Your blank-line paragraphing is preserved everywhere else. If you grouped three sends together and left a gap before the next section, the gap stays — the formatter normalises syntax, not your sense of rhythm.

Comments

// to the end of the line, and they survive formatting.

SendFlow
// A file header, kept above the workflow line.
workflow "Commented" v1 {
  // A leading comment on the trigger.
  enter on segment "trial-started"

  // A paragraph of its own,
  // continuing here.
  send "welcome" via topic "onboarding" // and a trailing note

  wait 3d
  if attr.plan = "pro" {
    // Inside the branch.
    exit
  }
}

Comments are attached to the thing below them (or beside them, if they are on the same line), which means they travel with that statement — including when a visual editor moves it. They are not a position-keyed side-table that goes stale the moment anything shifts.

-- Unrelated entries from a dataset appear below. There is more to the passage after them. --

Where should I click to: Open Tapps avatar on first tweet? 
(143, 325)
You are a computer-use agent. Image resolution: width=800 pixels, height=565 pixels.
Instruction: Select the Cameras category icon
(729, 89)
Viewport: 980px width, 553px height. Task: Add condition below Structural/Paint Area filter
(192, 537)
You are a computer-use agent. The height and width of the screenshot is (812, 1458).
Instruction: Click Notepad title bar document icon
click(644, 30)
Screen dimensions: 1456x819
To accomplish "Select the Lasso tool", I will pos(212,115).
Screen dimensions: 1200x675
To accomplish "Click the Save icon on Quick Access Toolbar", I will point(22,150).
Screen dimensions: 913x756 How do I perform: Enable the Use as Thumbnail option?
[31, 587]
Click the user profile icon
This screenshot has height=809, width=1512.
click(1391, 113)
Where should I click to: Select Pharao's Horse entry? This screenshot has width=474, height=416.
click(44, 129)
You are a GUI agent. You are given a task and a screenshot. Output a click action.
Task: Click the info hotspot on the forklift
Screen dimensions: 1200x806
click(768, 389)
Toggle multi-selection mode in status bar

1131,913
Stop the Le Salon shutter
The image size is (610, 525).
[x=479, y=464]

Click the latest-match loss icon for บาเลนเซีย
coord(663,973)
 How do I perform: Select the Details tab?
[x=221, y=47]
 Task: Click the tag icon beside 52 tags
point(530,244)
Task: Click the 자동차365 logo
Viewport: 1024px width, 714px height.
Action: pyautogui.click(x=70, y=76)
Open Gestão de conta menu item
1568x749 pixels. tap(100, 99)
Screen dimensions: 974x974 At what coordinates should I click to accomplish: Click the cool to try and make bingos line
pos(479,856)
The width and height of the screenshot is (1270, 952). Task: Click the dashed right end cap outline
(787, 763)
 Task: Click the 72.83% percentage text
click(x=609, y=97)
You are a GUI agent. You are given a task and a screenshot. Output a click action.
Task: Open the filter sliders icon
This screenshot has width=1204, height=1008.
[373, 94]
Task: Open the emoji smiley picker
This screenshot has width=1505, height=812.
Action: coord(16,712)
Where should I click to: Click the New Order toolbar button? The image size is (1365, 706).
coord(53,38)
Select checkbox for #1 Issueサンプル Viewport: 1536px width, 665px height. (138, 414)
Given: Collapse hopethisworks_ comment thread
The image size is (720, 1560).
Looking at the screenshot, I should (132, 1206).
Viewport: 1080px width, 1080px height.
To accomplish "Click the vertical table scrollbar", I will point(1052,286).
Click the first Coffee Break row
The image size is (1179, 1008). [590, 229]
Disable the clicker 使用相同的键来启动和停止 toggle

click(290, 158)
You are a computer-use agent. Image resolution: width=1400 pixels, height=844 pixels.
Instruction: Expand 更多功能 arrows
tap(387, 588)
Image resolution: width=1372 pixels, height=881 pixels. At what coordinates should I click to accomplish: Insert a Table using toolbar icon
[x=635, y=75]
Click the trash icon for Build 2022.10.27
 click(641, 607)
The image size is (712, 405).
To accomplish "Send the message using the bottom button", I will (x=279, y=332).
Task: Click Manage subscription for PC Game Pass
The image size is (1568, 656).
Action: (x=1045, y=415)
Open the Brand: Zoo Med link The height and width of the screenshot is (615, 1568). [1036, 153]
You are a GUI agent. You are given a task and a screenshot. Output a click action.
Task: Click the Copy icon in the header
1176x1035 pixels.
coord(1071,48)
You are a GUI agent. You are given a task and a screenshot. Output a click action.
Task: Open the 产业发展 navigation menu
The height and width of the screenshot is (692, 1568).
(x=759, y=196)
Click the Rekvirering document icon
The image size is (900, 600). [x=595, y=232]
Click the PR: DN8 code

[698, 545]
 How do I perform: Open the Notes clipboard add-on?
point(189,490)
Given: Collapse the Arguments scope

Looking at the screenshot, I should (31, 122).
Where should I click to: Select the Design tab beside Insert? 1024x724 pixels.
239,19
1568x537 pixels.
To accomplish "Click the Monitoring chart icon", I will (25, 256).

One known limitation. A comment on a line where nothing else starts — between an else and its {, or trailing the workflow header line — has nothing to attach to, and relocates to the next thing that does. The result is stable and re-formats identically; it is just not where you put it.

Style, beyond what the formatter enforces

The formatter will not do these for you, and they are worth doing.

Name the goal, do not check for it. An exit ... when is evaluated before every step. Reach for it before you reach for a defensive if.

SendFlowSyntax
// Prefer this
exit "purchased" when exists(activity.order)

// over guarding every send
if not exists(activity.order) { send "nudge" via topic "marketing" }

Extract a complicated predicate into a segment. if in segment "high-value-at-risk" is testable on its own, reusable across campaigns, and one place to change.

Say not suppressed in your trigger filter. It costs six characters.

Bound your backfill. If you want enroll existing, add a since window unless you have genuinely thought about mailing every contact who has ever matched.

Put the holdout early. hold out 10% right after the trigger measures the whole campaign. Halfway down, it only measures the tail.